За окном уже второй час ночи, а я, вместо того чтобы работать, роюсь в интернетах. Зато, бывает, узнаёшь много нового и неожиданного. Например, оказалось, что песня о магистре («В советском подвале»), помещённая в 2007 году на альбом «Кровавый навет Ганса Зиверса», на самом деле Ништякам не принадлежит. Это кавер; а оригинал ещё в 1986 году записал Дугин под псевдонимом Ганс Зиверс. Альбом назывался «Кровавый навет», кстати.
Этот дугинский альбом чем-то (может быть, частыми и порой назойливыми повторами отдельных стихов) напоминают творчество некоего Псоя Короленко. Но Дугин всё же поприятнее будет: он не такой эффектёр.
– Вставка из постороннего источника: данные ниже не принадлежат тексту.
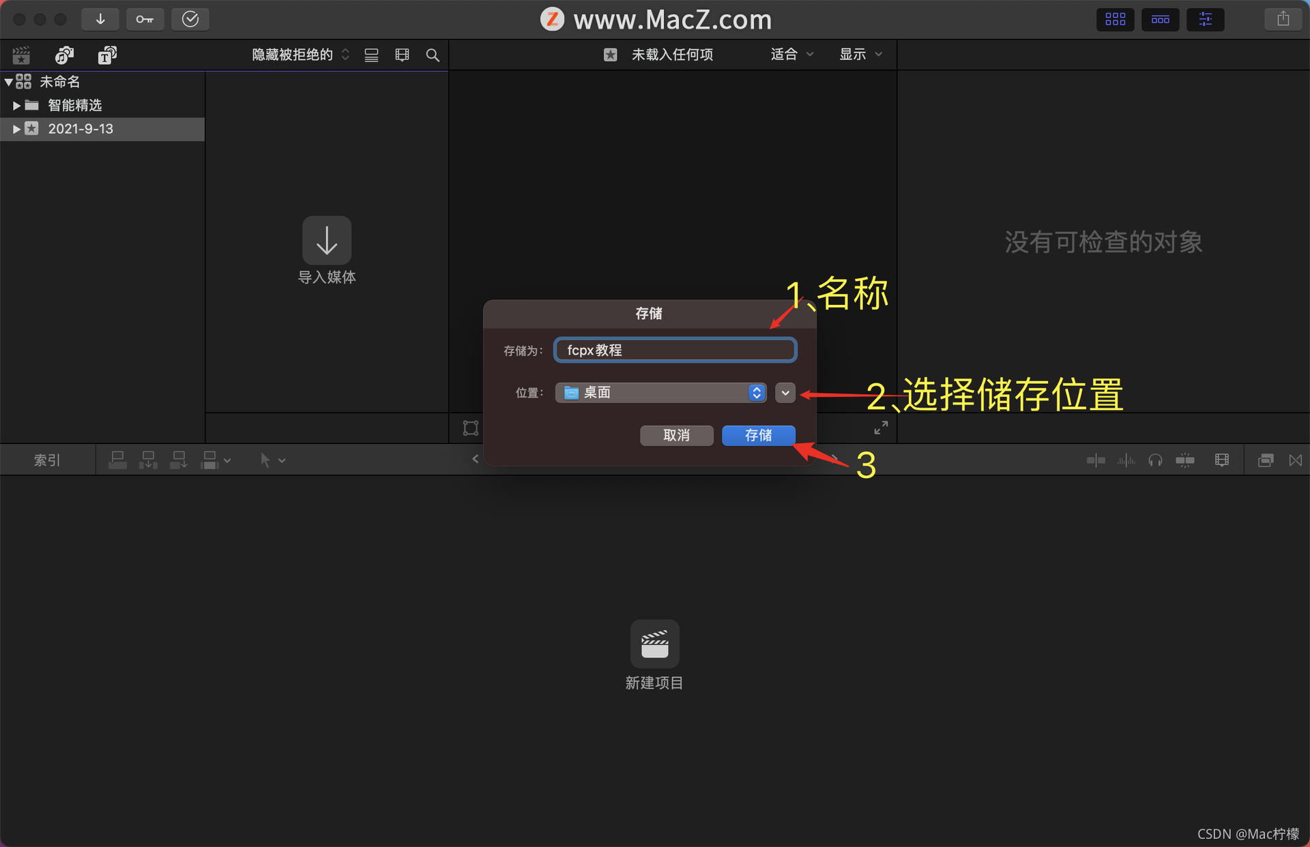Click the 存储为 name text field
Viewport: 1310px width, 847px height.
[675, 351]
Вчера совершенно случайно узнал, что Великого Магистра Кирилла Рыбьякова можно встретить и в таком низменном месте, как контактик. Он там подписан как Альтист Данилов. А мне вспомнилось, что в детстве я всегда путал оного Данилова с Даниилом Андреевым.
Рассказал Ане, какое впечатление на меня произвела «Стилистика» Розенталя. Добавил, что не везде с ним согласен. А она в ответ рассказала, как один школьник, узнав, что «Мёртвые души» всё же поэма (!), объявил: «А вот насчёт этого я бы с Гоголем поспорил!..»
Оба этих отзыва ничуть не хуже фразы из сборника Буяновер: «Поэма Гоголя "Мёртвые души" написана хорошо».
P.S. Когда я напечатал уже две строки этого поста, Аня вдруг сказала:
— Можно даже постик будет потом замутить: о том, что ты не всегда согласен с Розенталем, — и о споре с Гоголем…
Жизнь замечательных людей (из дневника)01-09-2015 12:40
«Состарился царь Давид, и пришло ему время отправляться путем всея земли…» Мне кажется, что начинать какие-то полумемуарные наброски нужно уже сейчас, иначе я из-за своей крайней медлительности так и не научусь складывать слова в более-менее читаемые тексты.
Дважды услышав, что мне нужно идти к участковому терапевту*, вспомнил об N., с которым мы одно время учились в воскресной школе. Самое яркое впечатление, связанное с ним, — это записанная его рукой тема очередного урока: «Дедство Иисуса Христа» (в имени Христа ошибиться было нельзя, ибо это уже не шутки). N. был славным парнем, открытым и добрым.
Несколько лет мы не виделись. А пять лет назад я перевёлся в другую школу и именно там снова встретился с N. Грамотность его не испортила и тогда, а в сочинении по «Преступлению и наказанию» он с прежней непосредственностью заявил, что Раскольников был прав, когда «мочил шаровиков». Но к этому времени бывший ученик воскресной школы втихую гнал самогон (спрятанный в погребе аппарат достался ему в подарок от деда), щедро угощал им приятелей и нередко употреблял его сам. Не могу сказать, знала ли об этом мать N., женщина милейшая и глубоко верующая, впрочем, недалёкая.
___________________________
* Это сейчас терапевты — милые врачи-убийцы, а в библейские времена они были иудейскими сектантами, которые до изнурения упарывались аскетизмом и молитвочтением.